The vendor launches products and services designed to help companies match IT with business.

Darrell Dunn, Contributor

October 13, 2004

2 Min Read

BMC Software Inc. will showcase new business-service management products and practices at a conference this week in New York.

The vendor is now 18 months into its business-service management initiative, which it launched in April 2003 to help businesses align IT operations with business objectives. "We believe we are moving from the early adopter phase into the more pragmatic phase of people actually implementing business-service management," says Chuck Stern, VP of worldwide marketing for BMC. "The question for customers now isn't what is [business-service management], or why should we be interested, but how can I do it, and how to move to a practical implementation."

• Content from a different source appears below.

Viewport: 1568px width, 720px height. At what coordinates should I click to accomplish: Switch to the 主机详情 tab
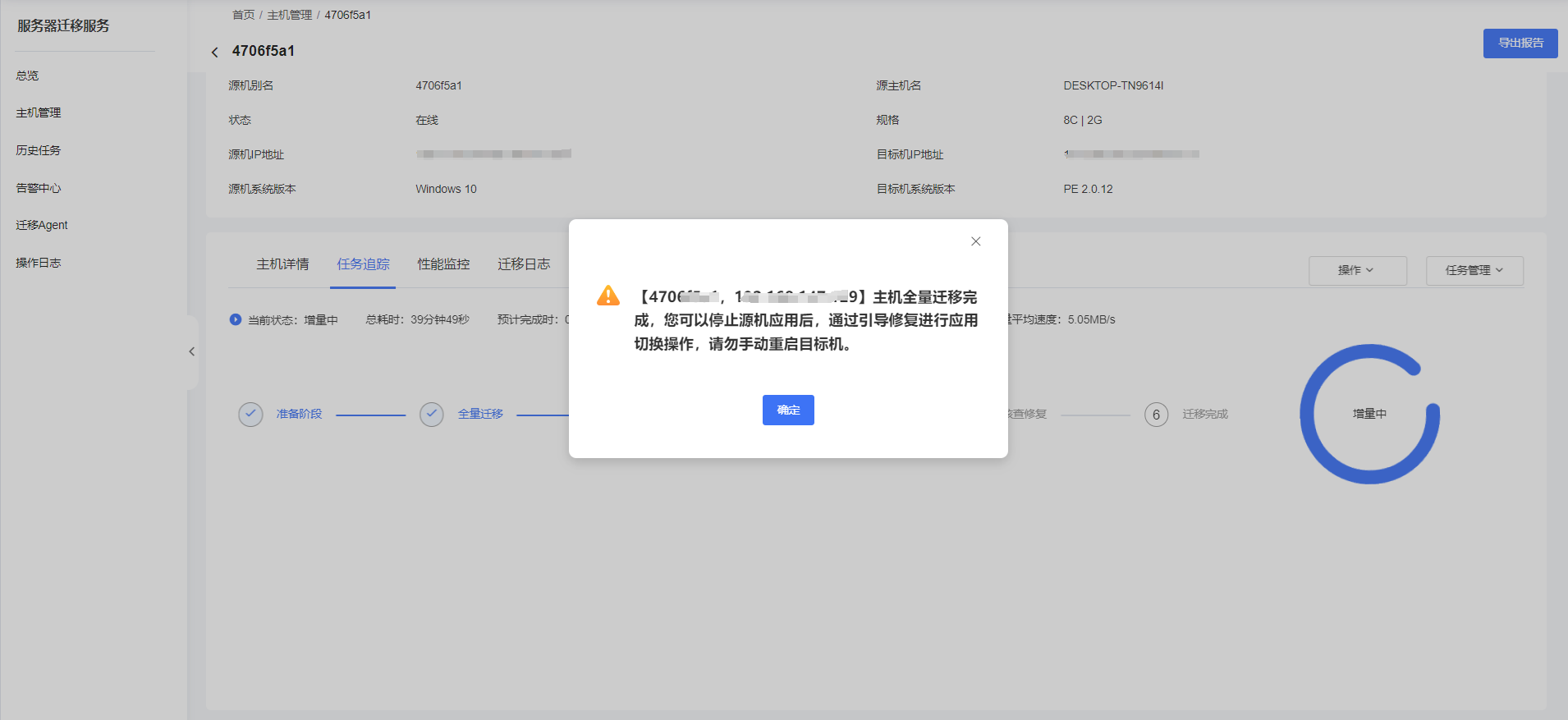(282, 264)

A new "Routes to Value" program identifies eight specific business-service management thrusts, which the company says will enable customers to clearly define implementation phases and create proven return on investments, Stern says. "The routes to value will enable us to address the specific objectives they've got around [business-service management], and provide an achievable implementation methodology."

The eight routes are service-level management, incident and problem management, infrastructure and application management, service impact and event management, asset management and discovery, change and configuration management, capacity management and provisioning, and identity management.

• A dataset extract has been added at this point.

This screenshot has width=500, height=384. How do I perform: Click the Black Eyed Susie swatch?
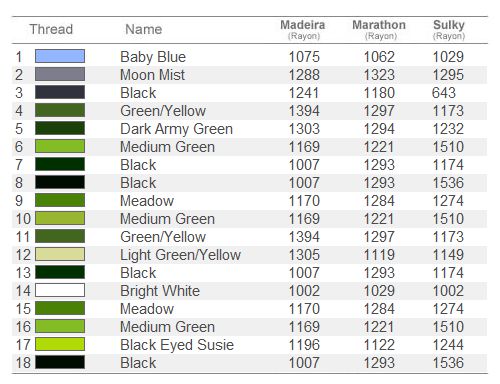tap(60, 344)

While most customers won't implement all eight routes, at least not initially, they will choose those most specific to their business needs, and underlying investments will be put in place to make work in additional routes easier in the future, Stern says.

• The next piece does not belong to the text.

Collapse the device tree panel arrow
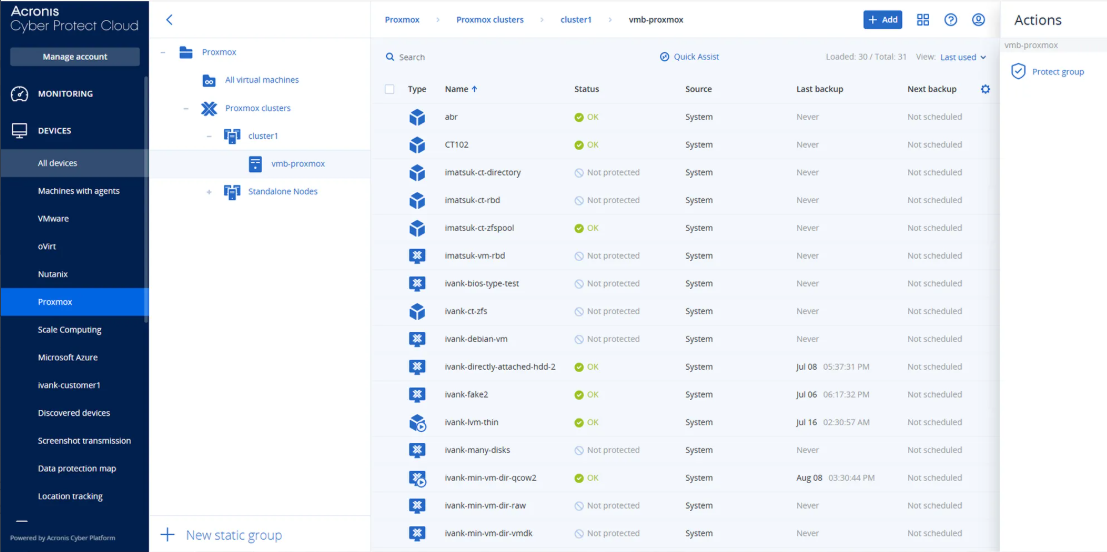This screenshot has width=1107, height=552. click(169, 20)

BMC's new products include Service Impact Manager 5.0, which will ship in December and is an upgrade to the current 4.5 version. It will include a configuration and management database and integrate with new discovery products to better automate population, validation, and management of the service model of all the IT assets within a company and their relationship to business services, says Mary Nugent, VP and general manager of BMC's Service Management Solutions group.

In conjunction, the company is announcing the availability of Discovery Express, an agentless component to identify what items make up a company's IT environment, and Marimba Configuration Discovery, which provides additional detail on asset configuration.

Also being unveiled is the integration of Mainview, a mainframe-management product, and SmartDBA, a data-management product, into BMC's Service Impact Manager.